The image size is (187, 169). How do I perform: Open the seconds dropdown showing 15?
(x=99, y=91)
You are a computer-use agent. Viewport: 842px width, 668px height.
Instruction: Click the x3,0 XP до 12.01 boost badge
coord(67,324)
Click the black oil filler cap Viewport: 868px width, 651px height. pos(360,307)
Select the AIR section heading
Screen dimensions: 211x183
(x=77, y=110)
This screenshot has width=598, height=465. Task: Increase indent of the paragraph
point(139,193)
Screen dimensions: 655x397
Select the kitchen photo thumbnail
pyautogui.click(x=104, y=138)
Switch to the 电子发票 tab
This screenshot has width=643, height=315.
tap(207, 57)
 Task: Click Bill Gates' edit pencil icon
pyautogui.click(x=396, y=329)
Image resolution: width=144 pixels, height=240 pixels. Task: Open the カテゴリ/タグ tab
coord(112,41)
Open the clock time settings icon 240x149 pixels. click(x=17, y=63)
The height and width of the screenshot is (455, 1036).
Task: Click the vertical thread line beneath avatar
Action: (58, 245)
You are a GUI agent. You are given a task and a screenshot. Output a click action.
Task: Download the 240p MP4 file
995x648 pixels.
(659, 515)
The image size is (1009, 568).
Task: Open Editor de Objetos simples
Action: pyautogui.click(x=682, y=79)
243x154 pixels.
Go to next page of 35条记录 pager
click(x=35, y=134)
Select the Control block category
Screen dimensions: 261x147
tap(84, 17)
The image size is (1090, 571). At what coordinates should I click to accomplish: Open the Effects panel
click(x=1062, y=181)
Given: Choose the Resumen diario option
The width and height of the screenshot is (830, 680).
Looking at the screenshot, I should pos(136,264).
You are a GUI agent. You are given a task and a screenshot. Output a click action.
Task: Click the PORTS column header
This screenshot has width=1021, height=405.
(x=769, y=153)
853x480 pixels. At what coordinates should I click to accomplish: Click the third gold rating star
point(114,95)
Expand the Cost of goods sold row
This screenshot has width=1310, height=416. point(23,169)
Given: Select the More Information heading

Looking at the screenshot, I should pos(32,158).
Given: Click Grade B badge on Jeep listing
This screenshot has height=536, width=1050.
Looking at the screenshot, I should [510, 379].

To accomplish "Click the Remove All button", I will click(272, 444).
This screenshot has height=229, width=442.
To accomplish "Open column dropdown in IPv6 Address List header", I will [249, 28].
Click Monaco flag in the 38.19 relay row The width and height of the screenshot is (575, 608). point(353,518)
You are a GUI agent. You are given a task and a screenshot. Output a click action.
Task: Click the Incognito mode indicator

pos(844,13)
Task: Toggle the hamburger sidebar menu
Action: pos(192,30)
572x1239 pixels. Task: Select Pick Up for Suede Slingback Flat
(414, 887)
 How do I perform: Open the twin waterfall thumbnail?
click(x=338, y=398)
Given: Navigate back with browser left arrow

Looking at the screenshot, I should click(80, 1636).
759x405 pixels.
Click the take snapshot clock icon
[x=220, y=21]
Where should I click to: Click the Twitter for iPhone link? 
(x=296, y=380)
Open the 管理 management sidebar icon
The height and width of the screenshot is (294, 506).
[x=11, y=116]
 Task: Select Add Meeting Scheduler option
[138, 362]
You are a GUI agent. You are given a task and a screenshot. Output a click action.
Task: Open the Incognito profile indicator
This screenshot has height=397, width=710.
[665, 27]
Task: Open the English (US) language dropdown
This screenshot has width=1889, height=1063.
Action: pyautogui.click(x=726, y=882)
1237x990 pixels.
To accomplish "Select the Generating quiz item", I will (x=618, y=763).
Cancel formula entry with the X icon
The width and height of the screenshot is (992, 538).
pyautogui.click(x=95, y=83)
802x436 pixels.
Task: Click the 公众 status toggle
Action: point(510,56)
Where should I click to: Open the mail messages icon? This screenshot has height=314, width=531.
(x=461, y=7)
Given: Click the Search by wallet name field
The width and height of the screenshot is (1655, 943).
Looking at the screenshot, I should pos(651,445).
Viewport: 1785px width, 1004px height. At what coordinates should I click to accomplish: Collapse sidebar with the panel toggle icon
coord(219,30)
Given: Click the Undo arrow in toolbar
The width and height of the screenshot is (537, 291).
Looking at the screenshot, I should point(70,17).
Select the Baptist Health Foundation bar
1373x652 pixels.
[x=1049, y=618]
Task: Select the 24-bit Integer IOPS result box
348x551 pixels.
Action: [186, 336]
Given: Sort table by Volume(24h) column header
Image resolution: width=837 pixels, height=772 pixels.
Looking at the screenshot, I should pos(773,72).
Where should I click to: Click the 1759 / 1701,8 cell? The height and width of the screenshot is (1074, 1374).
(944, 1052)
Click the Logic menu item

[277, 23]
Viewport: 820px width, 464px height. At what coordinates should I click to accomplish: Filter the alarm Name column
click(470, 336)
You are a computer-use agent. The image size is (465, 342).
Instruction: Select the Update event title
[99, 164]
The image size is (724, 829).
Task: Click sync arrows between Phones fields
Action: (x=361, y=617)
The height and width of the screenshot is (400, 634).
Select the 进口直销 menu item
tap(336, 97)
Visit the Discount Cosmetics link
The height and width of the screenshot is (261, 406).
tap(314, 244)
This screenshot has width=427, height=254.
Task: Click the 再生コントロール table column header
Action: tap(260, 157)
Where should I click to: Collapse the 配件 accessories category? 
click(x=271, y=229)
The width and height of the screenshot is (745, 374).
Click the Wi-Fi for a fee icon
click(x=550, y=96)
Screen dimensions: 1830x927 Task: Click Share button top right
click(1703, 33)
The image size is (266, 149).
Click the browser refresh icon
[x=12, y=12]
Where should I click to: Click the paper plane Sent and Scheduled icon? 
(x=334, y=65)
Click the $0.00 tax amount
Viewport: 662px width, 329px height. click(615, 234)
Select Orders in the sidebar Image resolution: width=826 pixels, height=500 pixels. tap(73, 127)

* **ABOUT THIS TASK**:
Write out again only the lines from the one with "Viewport: 820px width, 464px" through the last line of the records above. Keep every word as it stands.

* **EXPECTED OUTPUT**:
Viewport: 820px width, 464px height. At what coordinates should I click to accomplish: Filter the alarm Name column
click(470, 336)
You are a computer-use agent. The image size is (465, 342).
Instruction: Select the Update event title
[99, 164]
The image size is (724, 829).
Task: Click sync arrows between Phones fields
Action: (x=361, y=617)
The height and width of the screenshot is (400, 634).
Select the 进口直销 menu item
tap(336, 97)
Visit the Discount Cosmetics link
The height and width of the screenshot is (261, 406).
tap(314, 244)
This screenshot has width=427, height=254.
Task: Click the 再生コントロール table column header
Action: tap(260, 157)
Where should I click to: Collapse the 配件 accessories category? 
click(x=271, y=229)
The width and height of the screenshot is (745, 374).
Click the Wi-Fi for a fee icon
click(x=550, y=96)
Screen dimensions: 1830x927 Task: Click Share button top right
click(1703, 33)
The image size is (266, 149).
Click the browser refresh icon
[x=12, y=12]
Where should I click to: Click the paper plane Sent and Scheduled icon? 
(x=334, y=65)
Click the $0.00 tax amount
Viewport: 662px width, 329px height. click(615, 234)
Select Orders in the sidebar Image resolution: width=826 pixels, height=500 pixels. tap(73, 127)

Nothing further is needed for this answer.